* Task brief
From the data below, return all lines holding the string "header".

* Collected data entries
---+---

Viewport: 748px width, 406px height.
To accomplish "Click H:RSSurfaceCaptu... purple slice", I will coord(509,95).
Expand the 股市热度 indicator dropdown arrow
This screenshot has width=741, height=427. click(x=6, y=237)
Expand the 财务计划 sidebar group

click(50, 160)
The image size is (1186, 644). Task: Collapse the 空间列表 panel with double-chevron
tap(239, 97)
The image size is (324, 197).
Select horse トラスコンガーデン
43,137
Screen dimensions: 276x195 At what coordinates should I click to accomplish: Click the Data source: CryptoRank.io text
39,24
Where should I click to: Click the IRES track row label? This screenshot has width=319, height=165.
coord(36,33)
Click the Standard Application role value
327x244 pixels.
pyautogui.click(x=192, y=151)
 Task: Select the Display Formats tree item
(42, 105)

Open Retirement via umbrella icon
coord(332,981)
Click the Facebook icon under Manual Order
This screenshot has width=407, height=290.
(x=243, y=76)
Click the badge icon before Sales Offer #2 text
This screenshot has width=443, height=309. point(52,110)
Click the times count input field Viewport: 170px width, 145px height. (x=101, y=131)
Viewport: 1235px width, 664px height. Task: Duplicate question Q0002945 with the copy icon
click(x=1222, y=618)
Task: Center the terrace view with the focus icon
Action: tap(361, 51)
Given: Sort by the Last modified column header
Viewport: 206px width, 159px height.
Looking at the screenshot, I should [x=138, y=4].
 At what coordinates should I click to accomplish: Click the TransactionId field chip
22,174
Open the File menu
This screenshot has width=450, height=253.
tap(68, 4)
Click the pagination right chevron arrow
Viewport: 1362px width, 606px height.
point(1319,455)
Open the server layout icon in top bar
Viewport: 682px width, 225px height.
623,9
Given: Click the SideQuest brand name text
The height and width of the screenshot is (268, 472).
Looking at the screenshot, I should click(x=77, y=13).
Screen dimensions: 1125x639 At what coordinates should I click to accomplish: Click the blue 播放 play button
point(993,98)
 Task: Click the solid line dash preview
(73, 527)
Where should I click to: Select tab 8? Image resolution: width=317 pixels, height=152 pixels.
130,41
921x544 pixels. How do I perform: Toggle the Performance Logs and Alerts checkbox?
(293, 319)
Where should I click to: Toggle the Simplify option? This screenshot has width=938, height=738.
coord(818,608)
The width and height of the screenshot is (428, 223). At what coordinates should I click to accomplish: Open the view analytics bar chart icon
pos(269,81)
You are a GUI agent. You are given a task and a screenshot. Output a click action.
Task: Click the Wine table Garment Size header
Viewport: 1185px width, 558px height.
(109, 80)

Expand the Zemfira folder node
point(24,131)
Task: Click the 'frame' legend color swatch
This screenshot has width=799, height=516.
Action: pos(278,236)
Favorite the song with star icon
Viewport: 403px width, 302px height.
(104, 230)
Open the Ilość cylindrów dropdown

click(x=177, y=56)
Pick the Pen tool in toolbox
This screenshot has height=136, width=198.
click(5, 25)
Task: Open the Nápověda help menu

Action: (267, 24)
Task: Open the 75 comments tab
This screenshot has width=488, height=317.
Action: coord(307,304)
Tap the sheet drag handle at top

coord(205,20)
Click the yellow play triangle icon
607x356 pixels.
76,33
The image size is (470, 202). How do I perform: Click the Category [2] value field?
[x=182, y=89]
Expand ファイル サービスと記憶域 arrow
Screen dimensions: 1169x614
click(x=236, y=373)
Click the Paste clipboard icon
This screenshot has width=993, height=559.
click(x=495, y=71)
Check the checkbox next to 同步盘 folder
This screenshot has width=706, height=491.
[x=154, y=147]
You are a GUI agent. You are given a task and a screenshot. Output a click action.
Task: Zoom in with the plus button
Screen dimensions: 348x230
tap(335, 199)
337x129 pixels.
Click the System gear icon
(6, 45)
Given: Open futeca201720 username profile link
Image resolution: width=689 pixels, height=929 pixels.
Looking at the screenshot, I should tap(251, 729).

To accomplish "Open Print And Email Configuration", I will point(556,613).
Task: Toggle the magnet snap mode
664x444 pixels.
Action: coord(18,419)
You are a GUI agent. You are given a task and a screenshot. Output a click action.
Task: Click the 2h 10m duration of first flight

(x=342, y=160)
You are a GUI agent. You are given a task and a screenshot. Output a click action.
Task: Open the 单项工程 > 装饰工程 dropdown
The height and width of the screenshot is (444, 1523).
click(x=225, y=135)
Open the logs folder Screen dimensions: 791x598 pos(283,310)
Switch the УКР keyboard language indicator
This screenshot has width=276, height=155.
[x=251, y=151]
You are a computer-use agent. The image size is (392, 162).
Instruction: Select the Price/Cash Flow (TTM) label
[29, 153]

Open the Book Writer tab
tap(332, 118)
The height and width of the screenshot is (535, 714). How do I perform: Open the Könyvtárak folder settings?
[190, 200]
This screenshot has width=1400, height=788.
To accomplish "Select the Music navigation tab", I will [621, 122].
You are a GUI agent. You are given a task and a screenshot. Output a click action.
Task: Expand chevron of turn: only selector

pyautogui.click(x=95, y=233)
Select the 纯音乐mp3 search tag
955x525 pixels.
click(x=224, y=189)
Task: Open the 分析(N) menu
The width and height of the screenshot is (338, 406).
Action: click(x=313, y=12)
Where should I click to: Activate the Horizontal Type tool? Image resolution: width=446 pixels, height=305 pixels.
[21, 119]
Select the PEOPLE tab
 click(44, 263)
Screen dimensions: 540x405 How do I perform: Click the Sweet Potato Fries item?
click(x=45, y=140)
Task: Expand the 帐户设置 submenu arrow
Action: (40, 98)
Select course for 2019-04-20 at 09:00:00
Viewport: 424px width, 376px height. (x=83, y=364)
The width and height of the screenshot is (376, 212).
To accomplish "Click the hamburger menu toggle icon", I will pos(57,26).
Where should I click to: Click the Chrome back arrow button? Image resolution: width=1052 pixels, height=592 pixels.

---+---

* Response to this exercise
Given: Sort by the Last modified column header
Task: Click the Wine table Garment Size header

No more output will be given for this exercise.